Palazzo Mazzucchelli

Nelle sue opere c’è una concitazione che scuote con sensazioni nuove e movimentate, come in una danza di putti. Ed è proprio questo, un gruppo di amorini danzanti, che vediamo a Palazzo Mazzucchelli di Montichiari, in un corridoio che tende al sottoscala. È diventato così dopo le modifiche apportate nel tempo alla stanza originale per cui era stato realizzato questo Ciclo dell’Autunno, ritrovato nel 1997 e in seguito restaurato. Cercarlo e ammirarlo è come un pellegrinaggio, e non solo perché si trova in un istituto religioso. Si tratta di una greca, una decorazione con ghirlande, nastri e paffuti bambini che danzano giocondi. È così che un pellegrinaggio dovrebbe essere: gioioso.

Pieve di San Pancrazio

Dietro alla (non eccelsa) tomba dell’abate Francesco Fracassino è stato trovato un lacerto di affresco del nostro Gerolamo. È molto rovinato: in origine doveva trattarsi di un San Pancrazio su un imponente cavallo bianco, ora resta solo un pezzo di cavallo. Ma che signor cavallo! Stessa storia di prima: siccome Romanino era fuori dagli schemi avevano deciso di santificare l’abate e distruggere l’affresco.

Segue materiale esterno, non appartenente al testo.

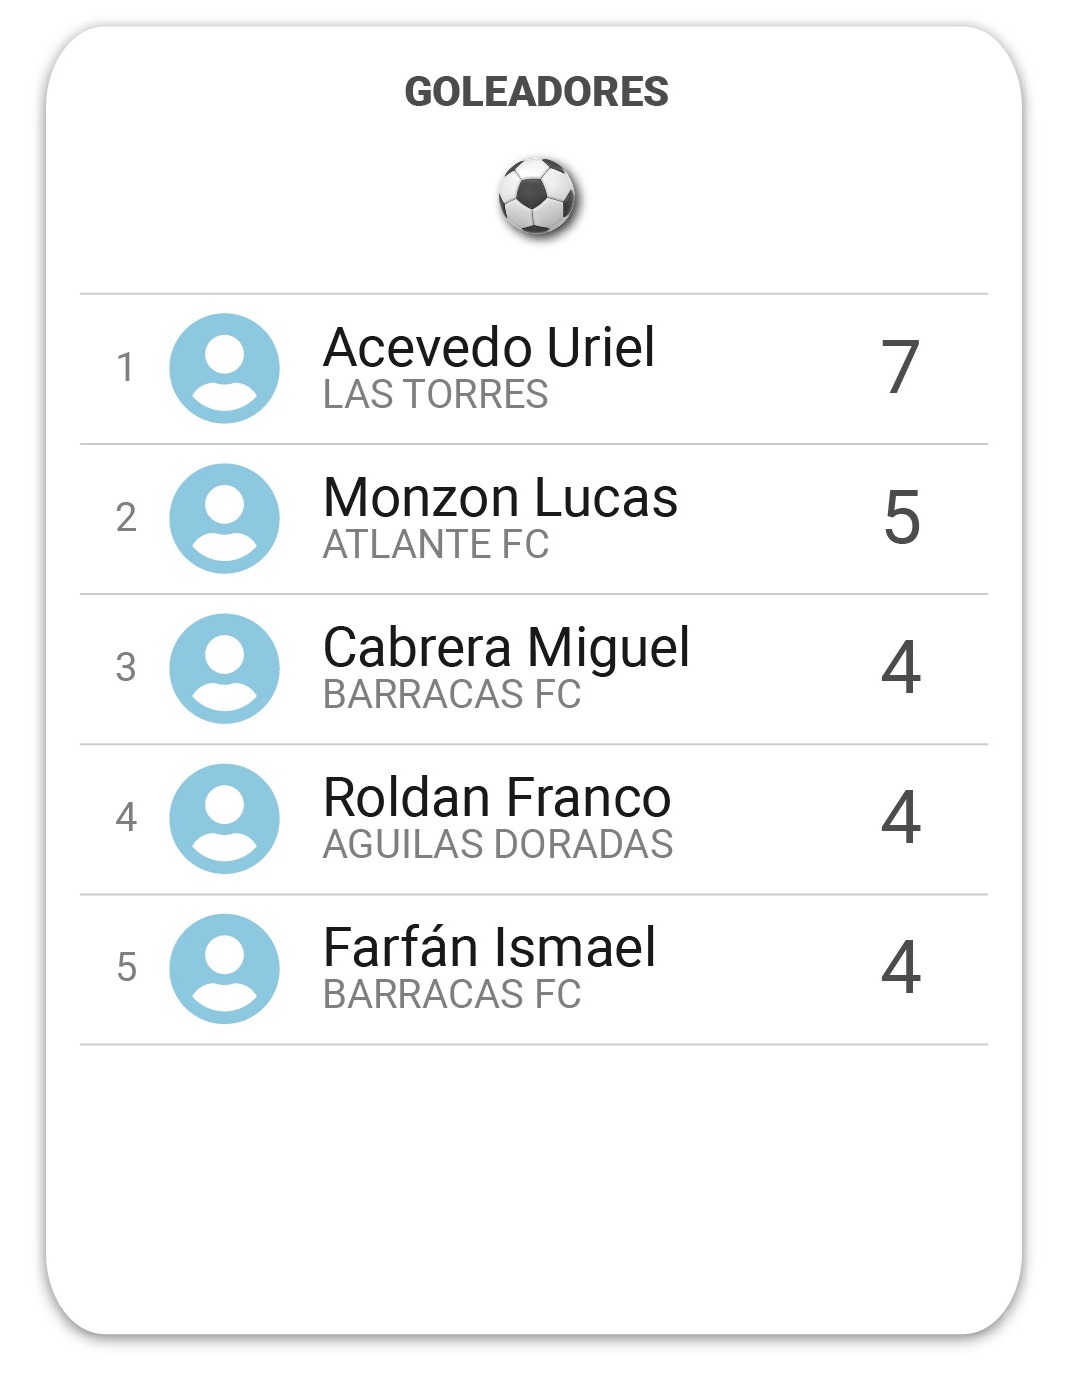Tap Roldan Franco's avatar icon
Screen dimensions: 1067x1396
tap(224, 818)

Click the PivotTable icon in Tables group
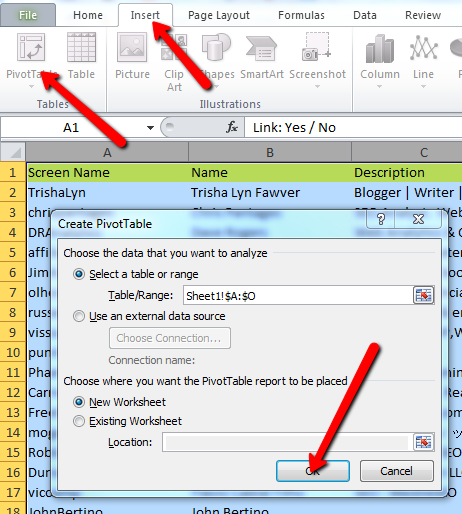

Chiesa di Santa Maria Assunta

Anche l’Ultima Cena ha avuto le sue belle vicissitudini. Era stata dipinta per la confraternita del SS. Sacramento e stava nella chiesa di Santa Maria Nuova, dove si trovava in posizione top. Trasferita in Duomo, viene sistemata in uno spazio angusto dentro una cornice che la mortifica. Poi, nel 2006, per una caduta accidentale si crea una ferita nel costato di Cristo, come un segno del cielo a richiamare l’attenzione su questo dipinto, che è uno dei capolavori assoluti del Rinascimento del nord.

Particolare dell'Ultima Cena di Girolamo Romanino custodita nel Duomo di Montichiari - © www.giornaledibrescia.it
Particolare dell'Ultima Cena di Girolamo Romanino custodita nel Duomo di Montichiari - © www.giornaledibrescia.it

È letteralmente un’illuminazione. Per la luce, per la finestra blu di cielo che si apre sul fondo e che fa intuire l’infinito, per la natura morta che c’è sul tavolo: pane, vino, piatti e persino la saliera rovesciata (anche allora versare il sale era considerato di cattivo auspicio). La tovaglia di lino è indimenticabile, come i tovaglioli che, secondo il galateo dell’epoca, alcuni apostoli tengono sulla spalla. E poi i colori, e Gesù e Giuda e tutta la scena che ha un che di concitazione e di attesa.

Alla fine questo Romanino non l’abbiamo perduto, ma ritrovato. Partite anche voi alla ricerca di questo giovane straordinario artista di cinque secoli fa: ha un grande futuro davanti a sé.